Debug symbol explained

A debug symbol is a special kind of symbol that attaches additional information to the symbol table of an object file, such as a shared library or an executable. This information allows a symbolic debugger to gain access to information from the source code of the binary, such as the names of identifiers, including variables and routines.

The symbolic information may be compiled together with the module's binary file, or distributed in a separate file, or simply discarded during the compilation and/or linking.

This information can be helpful while trying to investigate and fix a crashing application or any other fault.

Debugging information

Debug symbols typically include not only the name of a function or global variable, but also the name of the source code file in which the symbol occurs, as well as the line number at which it is defined. Other information includes the type of the symbol (integer, float, function, exception, etc.), the scope (block scope or global scope), the size, and, for classes, the name of the class, and the methods and members in it.

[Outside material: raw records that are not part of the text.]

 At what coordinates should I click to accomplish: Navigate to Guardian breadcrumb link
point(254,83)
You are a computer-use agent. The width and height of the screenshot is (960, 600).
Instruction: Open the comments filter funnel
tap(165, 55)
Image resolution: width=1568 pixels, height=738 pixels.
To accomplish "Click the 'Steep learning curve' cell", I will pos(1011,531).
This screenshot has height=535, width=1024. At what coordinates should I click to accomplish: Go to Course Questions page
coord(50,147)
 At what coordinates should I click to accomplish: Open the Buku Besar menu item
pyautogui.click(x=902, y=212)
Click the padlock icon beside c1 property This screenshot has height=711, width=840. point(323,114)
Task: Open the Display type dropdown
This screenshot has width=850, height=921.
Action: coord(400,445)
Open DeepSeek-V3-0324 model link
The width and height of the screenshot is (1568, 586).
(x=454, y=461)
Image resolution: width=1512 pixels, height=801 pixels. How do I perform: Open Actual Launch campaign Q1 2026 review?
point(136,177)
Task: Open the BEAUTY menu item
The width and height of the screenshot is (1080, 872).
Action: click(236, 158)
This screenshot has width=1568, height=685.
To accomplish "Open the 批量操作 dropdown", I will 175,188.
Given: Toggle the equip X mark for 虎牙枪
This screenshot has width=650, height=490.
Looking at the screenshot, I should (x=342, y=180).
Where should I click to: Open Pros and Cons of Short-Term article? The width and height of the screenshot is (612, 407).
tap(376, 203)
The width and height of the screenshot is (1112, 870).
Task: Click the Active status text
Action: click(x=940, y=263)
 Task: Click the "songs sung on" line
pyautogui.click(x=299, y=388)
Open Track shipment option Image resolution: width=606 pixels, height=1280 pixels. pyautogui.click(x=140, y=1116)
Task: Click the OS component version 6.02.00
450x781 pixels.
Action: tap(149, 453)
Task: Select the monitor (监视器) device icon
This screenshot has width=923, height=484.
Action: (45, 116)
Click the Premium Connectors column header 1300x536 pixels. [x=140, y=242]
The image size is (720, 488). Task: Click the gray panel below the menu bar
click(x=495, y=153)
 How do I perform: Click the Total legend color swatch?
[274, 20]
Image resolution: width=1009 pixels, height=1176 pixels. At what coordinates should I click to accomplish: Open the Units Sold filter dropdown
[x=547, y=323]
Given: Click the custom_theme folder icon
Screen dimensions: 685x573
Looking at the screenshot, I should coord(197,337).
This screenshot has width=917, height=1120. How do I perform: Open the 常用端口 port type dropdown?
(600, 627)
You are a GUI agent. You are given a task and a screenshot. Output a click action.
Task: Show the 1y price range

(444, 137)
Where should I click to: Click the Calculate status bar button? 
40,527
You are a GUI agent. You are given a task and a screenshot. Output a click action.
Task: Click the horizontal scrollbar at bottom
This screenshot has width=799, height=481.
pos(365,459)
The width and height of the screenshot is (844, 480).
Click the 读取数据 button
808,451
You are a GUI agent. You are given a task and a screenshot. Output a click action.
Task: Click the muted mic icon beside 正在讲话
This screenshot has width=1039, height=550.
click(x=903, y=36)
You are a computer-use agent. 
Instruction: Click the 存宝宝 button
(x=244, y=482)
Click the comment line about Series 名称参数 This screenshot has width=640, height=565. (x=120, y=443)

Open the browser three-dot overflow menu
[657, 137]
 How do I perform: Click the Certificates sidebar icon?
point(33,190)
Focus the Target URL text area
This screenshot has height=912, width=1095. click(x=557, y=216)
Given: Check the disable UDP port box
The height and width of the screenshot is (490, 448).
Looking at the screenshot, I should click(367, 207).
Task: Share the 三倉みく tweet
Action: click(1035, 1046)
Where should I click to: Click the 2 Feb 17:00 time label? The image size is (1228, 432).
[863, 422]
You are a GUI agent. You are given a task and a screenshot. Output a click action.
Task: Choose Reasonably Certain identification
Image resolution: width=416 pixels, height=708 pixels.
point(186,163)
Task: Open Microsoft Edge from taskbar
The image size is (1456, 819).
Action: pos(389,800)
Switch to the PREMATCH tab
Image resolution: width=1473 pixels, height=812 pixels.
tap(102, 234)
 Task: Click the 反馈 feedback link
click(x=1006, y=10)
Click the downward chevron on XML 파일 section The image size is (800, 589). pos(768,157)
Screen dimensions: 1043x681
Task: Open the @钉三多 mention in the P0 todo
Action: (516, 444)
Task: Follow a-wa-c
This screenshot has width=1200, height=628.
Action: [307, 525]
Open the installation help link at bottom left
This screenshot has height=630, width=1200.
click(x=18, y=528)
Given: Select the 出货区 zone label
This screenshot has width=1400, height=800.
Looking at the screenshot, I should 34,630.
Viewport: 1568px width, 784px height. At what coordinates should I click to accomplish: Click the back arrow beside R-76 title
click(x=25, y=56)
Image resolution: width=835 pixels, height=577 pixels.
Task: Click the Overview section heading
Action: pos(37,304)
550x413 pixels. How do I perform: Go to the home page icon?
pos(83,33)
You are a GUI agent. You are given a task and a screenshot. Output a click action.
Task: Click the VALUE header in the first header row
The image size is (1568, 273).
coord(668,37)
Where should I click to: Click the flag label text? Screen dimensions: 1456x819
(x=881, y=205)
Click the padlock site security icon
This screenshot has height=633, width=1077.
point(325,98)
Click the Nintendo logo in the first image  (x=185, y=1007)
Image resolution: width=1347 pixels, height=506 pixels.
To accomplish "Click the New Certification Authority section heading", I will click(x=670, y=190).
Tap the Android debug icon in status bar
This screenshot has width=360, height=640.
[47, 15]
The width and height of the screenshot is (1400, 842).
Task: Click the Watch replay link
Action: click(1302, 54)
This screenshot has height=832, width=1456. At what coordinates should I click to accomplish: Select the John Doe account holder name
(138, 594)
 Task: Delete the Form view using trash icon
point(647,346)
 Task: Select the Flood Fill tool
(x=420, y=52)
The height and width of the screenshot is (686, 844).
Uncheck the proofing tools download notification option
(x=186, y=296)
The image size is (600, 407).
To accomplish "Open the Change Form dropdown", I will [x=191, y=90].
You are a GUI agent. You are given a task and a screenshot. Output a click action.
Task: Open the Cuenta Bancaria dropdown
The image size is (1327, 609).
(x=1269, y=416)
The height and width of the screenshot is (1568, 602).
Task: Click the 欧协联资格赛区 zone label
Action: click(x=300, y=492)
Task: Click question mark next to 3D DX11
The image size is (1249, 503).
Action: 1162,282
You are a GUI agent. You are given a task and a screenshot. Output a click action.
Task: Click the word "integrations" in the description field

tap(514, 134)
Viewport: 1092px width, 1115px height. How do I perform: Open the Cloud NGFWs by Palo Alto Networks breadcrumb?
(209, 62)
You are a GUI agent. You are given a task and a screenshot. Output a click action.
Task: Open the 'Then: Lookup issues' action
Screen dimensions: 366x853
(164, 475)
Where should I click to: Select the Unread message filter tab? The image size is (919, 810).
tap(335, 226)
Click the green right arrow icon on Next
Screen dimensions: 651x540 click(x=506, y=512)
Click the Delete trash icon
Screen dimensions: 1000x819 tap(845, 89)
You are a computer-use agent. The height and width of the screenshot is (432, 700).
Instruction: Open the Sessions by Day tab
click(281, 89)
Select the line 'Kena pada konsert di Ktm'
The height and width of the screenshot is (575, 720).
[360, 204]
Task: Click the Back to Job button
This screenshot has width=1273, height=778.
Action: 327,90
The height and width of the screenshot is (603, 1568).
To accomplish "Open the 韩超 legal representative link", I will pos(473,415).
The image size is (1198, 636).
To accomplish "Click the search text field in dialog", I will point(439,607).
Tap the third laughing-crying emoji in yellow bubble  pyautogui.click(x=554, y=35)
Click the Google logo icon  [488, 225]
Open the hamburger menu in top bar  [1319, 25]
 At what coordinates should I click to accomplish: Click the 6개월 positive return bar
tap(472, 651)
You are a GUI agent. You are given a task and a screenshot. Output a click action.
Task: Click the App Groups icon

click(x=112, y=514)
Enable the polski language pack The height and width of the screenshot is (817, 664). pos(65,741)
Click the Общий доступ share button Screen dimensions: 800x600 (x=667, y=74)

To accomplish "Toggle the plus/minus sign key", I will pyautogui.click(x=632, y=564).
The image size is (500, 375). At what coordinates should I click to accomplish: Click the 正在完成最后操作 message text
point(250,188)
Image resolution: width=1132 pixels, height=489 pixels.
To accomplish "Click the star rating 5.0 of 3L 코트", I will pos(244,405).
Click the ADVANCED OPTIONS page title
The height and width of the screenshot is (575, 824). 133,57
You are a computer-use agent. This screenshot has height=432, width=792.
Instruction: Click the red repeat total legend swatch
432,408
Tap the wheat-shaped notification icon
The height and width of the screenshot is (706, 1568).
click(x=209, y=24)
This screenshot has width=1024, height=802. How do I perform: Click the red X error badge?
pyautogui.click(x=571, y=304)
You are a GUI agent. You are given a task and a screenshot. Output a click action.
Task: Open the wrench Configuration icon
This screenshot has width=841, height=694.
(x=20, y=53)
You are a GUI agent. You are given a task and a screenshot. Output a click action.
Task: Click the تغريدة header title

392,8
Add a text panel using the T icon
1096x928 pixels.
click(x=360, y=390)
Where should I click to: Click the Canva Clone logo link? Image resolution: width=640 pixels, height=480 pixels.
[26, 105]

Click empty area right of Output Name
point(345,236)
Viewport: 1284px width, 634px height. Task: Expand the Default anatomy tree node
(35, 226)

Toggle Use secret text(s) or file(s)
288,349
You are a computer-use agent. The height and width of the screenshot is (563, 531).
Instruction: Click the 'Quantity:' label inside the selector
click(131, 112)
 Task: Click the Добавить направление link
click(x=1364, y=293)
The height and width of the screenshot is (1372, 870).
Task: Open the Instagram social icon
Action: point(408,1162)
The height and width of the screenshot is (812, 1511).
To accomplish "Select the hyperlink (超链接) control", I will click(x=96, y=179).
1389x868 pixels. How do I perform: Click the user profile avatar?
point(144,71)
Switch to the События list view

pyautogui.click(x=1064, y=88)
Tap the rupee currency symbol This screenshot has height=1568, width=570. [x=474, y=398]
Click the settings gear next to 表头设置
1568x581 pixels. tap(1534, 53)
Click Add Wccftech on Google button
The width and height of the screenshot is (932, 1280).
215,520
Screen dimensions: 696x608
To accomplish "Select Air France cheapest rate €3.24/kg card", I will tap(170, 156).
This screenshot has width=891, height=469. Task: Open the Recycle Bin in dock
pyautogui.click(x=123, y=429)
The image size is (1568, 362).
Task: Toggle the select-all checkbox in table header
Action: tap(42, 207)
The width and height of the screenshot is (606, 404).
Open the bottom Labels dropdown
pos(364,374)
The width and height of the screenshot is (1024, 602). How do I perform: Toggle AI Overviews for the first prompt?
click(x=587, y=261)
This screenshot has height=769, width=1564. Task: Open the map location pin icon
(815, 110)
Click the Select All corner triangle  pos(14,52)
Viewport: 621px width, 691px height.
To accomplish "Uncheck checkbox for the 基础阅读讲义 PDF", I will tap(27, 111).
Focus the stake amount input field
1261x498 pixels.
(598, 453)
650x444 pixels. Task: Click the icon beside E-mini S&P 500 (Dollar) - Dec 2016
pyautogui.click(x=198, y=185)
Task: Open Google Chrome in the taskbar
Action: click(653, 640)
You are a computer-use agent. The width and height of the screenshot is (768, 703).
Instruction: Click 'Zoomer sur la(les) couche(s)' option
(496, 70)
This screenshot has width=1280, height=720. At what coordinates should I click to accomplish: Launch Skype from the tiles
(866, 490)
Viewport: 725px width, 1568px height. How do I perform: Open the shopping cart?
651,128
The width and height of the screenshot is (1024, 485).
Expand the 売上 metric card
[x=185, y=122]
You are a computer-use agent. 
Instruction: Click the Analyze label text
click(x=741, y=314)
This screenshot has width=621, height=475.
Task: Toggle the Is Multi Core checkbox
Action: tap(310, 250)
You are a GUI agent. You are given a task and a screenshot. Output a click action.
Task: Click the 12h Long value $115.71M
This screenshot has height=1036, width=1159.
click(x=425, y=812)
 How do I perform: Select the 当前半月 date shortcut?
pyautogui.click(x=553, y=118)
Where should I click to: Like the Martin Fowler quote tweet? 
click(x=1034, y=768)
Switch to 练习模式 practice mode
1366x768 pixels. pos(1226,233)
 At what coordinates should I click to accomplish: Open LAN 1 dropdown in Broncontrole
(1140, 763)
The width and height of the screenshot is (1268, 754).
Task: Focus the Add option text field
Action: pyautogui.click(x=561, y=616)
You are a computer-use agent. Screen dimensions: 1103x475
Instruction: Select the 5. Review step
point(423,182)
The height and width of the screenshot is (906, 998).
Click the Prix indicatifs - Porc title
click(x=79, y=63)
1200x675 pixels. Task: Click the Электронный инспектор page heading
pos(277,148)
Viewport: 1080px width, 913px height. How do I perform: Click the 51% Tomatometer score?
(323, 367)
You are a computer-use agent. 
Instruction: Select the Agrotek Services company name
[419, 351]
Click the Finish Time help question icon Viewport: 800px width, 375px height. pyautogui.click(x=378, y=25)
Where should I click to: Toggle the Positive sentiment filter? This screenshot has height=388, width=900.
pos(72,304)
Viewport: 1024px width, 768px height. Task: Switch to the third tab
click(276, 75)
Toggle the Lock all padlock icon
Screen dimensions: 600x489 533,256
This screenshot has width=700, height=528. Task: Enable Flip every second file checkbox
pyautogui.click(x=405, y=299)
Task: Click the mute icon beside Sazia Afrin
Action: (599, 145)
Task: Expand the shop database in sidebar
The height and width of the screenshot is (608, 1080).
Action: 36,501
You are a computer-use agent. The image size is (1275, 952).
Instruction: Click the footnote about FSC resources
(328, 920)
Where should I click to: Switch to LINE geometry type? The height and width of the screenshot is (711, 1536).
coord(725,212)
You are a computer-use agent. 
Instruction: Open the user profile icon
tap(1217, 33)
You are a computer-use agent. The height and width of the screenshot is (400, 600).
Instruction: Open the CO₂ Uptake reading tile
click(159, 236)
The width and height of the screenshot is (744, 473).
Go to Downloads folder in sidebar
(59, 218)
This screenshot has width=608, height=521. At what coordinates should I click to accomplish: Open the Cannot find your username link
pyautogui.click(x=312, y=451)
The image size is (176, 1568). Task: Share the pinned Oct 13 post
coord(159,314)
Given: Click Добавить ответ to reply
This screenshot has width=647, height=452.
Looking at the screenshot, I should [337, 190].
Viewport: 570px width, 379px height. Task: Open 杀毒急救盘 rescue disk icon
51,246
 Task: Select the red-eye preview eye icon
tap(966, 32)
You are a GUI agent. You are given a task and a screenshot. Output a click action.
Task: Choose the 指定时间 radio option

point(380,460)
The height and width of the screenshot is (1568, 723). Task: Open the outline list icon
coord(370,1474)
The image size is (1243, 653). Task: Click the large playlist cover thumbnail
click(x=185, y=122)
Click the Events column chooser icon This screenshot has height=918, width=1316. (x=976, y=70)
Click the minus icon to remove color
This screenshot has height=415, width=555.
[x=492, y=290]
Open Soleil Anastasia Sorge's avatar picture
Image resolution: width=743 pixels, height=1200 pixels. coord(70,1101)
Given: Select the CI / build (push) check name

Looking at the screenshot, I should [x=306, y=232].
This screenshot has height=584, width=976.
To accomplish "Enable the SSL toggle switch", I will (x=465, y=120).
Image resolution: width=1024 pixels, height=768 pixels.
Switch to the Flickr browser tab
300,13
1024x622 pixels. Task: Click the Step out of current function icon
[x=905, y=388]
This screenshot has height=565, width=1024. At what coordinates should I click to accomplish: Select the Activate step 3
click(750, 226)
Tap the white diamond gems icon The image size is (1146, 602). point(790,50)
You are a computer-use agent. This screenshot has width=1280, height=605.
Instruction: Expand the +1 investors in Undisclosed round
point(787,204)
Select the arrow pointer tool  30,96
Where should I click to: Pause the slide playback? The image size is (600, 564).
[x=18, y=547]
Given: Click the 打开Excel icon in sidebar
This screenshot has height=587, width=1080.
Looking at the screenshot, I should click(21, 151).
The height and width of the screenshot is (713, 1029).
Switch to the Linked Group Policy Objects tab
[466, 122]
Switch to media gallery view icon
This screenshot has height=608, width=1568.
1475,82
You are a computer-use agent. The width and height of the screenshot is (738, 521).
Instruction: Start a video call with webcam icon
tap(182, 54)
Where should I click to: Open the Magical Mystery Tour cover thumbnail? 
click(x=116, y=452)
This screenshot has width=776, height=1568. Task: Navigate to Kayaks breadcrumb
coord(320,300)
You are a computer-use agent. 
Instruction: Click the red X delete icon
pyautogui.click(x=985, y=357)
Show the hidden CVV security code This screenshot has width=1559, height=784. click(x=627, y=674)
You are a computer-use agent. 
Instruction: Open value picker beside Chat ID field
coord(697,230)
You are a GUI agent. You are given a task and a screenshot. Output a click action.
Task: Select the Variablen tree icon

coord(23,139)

Part of the debug information includes ithe line of code in the source file which defines that symbol (a function or global variable), as well as symbols associated with exception frames.

This information may be stored in the symbol table of an object file, executable file, or shared library, or may be in a separate file.

On some systems, e.g., z/OS, the debug information contains more than just the symbol tabled, e.g., the ADATA discussed in contains source code.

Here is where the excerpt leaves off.